Posté par Roger Robert le 16 novembre 2010

Ce blog est destiné à favoriser la découverte de ce livre qui chagrine tant par sa couverture :

Les Sciences revisitées par Roger Robert

En effet, le tableau noir annonce la couleur et révèle toutes ces vérités qui se trouvent être des erreurs.

Couverture du livre

Si je remets en cause la gravitation de Newton, je ne prétends pas qu’une pomme ne tombe plus de son arbre, mais qu’un autre phénomène explique clairement le poids des choses.

Si je remets en cause les lois de Kepler, je ne prétends pas que les planètes ne respectent plus nos observations, mais qu’elles se déplacent à vitesse tangentielle constante sur un plan presque plat et que par contre, la vitesse angulaire est plus importante au périastre ( au plus proche de l’astre central).

Si je remets en cause le modèle de l’atome c’est en raison de l’immobilité des électrons que la physique quantique sous-entend en parlant de nuage électronique.

Si je remets en cause le si célèbre logo E=mc2, c’est parce que la matière ne se transforme pas en énergie et tous les prétendus contrôles de cette équation sont faux car l’énergie n’est pas véhiculée par le noyau de l’atome mais par les électrons.

Si je remets en cause la théorie de la relativité d’Einstein, là par contre je démontre qu’il n’y a aucun lien entre l’espace et le temps. De ce fait, toutes les prédictions mathématiques sont fausses car les équations le sont.

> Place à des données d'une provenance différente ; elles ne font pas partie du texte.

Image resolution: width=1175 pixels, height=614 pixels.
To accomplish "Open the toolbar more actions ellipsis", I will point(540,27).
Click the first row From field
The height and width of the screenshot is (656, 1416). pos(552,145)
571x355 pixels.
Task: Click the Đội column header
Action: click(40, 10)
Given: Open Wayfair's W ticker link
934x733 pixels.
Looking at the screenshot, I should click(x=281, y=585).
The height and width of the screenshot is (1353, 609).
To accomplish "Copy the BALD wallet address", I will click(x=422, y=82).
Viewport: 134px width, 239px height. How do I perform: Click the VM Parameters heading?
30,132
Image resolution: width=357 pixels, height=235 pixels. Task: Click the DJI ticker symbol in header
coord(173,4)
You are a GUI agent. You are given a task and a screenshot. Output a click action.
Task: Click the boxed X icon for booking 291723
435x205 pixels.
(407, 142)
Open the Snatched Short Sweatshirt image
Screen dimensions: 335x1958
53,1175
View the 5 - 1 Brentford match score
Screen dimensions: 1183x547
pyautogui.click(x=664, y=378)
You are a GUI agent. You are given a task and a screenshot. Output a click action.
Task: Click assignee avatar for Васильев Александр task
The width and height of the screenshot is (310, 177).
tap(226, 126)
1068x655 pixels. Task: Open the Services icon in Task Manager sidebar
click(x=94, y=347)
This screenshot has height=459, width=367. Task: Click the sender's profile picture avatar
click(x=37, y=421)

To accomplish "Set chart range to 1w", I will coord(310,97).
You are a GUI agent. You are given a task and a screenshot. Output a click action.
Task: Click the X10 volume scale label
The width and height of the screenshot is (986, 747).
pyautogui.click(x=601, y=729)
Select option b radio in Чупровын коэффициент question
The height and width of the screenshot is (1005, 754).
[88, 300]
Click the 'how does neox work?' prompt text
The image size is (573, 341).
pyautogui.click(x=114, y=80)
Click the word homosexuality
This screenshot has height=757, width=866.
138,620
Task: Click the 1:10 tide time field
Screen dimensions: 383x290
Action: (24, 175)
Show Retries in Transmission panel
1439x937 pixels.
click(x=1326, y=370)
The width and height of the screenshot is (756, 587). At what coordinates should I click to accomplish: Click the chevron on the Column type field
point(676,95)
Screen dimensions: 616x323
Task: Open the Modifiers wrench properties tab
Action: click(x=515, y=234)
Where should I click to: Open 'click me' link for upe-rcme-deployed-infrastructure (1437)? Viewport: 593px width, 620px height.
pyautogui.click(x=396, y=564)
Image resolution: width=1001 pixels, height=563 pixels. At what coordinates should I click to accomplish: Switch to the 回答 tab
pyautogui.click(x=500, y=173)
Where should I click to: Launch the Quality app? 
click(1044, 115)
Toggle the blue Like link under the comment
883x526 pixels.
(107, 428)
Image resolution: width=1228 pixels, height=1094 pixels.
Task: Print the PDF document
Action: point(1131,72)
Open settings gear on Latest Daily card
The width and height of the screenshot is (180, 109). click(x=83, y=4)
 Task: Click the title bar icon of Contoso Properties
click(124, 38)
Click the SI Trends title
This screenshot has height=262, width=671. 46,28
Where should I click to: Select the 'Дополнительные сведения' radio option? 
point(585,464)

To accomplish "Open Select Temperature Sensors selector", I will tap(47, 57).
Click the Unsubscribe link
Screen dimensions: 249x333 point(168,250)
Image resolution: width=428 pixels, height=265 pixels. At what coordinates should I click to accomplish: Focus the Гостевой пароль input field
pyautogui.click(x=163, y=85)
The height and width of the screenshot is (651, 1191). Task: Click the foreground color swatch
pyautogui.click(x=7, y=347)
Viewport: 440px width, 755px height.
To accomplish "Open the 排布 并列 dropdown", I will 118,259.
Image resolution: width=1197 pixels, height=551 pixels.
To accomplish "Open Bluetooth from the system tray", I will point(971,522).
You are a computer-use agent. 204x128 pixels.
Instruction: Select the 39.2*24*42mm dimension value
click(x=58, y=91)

Si je remets en cause la théorie du Big-bang, c’est en raison de la mauvaise interprétation de nos observations. Le décalage vers le rouge n’est pas la preuve d’un mouvement des galaxies car l’effet Doppler n’est pas applicable à la lumière. De plus, les conclusions de cet effet sur les ondes sonores ne sont pas correctes mais les explications viendront uniquement dans le tome 2.